Overcome reservations about innovation with hands-on tech-enriched learning
While innovation is a common higher ed buzzword, the concept still challenges many colleges and universities. And when it comes to apps and other digital tools, encouraging university faculty to deviate from traditional teaching methods on their own proves difficult.
“We had faculty who had a lot of ideas and a lot of things they wanted to do in their classes, but they didn’t know how to accomplish those things and were looking for solutions,” said Julin Sharp, director of digital education at Marist College in New York during her presentation on “Testing the Waters: Building Faculty Engagement for Innovation” at UB Tech® 2019 in Orlando.
Instructors were apprehensive and couldn’t scale that mountain alone, she found. Her department also struggled to engage and motivate faculty to experiment with digital tools and related pedagogies such as hybrid and online learning.
That’s when Sharp dispatched edtech and digital instruction specialists to help faculty redesign courses. A digital education team also worked individually with instructors over the span of a semester. They helped professors infuse video, audio and animation—creative forms of media and apps—as part of a strategy to create more dynamic learning environments.
Peer-to-peer tech learning
Sharp asked professors to teach their peers about familiar technologies or digital resources during faculty showcases—which made such events more interactive and less siloed. Staff can share, learn and network with members across departments and discover new ways to enrich student learning experiences. The benefits go both ways, Sharp said.
Besides engaging other faculty, a professor participating in a faculty showcase helps for tenure review. “They must do a certain number of presentations before colleagues, which helps their career trajectory,” she said.

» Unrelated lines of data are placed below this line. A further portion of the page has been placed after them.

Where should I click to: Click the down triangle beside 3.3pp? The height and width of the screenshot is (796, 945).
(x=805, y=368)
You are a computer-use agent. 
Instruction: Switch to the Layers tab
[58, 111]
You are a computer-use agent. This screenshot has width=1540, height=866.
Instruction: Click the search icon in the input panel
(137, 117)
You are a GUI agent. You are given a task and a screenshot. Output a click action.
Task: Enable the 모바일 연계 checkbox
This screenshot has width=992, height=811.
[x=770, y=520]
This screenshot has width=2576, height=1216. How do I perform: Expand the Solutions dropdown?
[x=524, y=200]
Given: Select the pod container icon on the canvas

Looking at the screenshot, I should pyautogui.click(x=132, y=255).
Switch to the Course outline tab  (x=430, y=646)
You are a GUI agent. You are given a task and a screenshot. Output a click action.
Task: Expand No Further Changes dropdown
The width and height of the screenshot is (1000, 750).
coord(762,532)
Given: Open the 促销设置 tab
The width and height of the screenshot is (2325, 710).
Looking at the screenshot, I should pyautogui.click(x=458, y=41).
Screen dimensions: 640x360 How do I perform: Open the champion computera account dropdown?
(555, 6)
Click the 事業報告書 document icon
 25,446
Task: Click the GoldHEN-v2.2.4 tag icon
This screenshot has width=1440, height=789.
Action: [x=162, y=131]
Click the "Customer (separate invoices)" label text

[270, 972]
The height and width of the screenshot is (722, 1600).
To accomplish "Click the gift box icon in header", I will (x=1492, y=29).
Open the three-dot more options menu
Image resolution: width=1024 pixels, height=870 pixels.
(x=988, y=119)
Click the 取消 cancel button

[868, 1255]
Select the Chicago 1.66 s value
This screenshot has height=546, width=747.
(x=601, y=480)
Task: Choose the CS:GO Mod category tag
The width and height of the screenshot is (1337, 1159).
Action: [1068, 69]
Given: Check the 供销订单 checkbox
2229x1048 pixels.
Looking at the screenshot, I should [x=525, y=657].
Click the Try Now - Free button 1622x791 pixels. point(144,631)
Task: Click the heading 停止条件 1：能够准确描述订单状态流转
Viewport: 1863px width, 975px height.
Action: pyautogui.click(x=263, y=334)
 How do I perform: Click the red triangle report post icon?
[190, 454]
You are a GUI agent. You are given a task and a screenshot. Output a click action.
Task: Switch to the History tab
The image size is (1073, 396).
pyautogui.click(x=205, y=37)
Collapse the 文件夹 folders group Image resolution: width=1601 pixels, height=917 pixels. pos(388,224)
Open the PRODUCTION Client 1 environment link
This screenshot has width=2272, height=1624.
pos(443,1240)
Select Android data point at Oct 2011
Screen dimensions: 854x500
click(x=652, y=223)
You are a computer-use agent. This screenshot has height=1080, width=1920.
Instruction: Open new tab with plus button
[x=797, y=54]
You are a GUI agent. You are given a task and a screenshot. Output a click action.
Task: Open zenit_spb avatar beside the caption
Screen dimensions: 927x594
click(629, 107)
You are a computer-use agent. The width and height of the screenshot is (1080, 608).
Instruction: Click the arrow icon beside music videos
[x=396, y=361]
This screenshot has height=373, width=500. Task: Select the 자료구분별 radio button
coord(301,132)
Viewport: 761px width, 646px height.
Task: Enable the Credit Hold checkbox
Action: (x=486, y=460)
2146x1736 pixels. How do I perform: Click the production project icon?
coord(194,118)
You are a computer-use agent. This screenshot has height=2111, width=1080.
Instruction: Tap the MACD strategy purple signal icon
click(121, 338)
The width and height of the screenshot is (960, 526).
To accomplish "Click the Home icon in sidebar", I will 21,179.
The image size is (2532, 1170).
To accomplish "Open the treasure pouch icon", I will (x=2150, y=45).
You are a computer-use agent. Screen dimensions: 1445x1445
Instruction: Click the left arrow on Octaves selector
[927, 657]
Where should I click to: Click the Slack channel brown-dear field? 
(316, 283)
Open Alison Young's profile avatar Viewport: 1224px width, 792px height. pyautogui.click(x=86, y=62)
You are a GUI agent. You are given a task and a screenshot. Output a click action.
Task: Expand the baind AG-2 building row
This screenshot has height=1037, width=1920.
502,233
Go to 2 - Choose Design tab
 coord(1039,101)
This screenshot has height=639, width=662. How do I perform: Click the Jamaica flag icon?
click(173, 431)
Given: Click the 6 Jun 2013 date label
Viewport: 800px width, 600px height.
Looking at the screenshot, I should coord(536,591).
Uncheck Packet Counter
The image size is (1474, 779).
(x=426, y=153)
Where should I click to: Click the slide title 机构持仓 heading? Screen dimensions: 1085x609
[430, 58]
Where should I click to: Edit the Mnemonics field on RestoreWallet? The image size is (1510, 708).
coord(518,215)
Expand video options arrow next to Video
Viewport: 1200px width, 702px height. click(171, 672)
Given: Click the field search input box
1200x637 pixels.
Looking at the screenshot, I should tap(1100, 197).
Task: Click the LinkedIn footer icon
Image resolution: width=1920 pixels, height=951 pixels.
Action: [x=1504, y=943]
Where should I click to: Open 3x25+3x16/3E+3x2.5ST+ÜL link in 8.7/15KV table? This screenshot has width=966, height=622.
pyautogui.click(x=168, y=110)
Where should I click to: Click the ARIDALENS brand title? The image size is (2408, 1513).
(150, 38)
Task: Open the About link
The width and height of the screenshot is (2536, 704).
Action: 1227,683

The showcases and collaborative discussion graduate to hands-on learning. Faculty members get a chance to work with one another as well as edtech and instructional specialists on building content using various tools. They conduct technology trials and receive real-time feedback in the university’s Digital Education Lab, which is open throughout the academic year. It includes four round tables with laptops, a projector, and a green screen with camera and studio lights.
Testing the waters
Multiday workshops, which build on these open lab times, are held during the summer when faculty are less preoccupied and more inclined to “jump into something really new,” Sharp said. “We do a two-day workshop and let faculty try innovative technologies in the comfort of our lab without the risk of failure. We allow them to test things out.”
Results are surprising—and innovative, she adds.
Once, a social and behavioral science instructor was looking for a solution to help students choose an appropriate internship placement. She considered having former students share their stories but didn’t know the best way to accomplish the idea outside of holding a traditional, in-person internship fair. The right solution, however, emerged while she was attending a digital education workshop, Sharp said.
The professor discovered a video recording app and used it to capture students talking about their internship placements and college experiences. She uploaded and stored the videos in a learning management system, where students could access and watch them.
This scenario, Sharp said, proves that awareness and hands-on opportunities to learn about new digital tools pays off. “The videos were a great way to have an internship fair without having to bring everyone to campus,” Sharp said. “It also ended up being a marketing tool for the department.”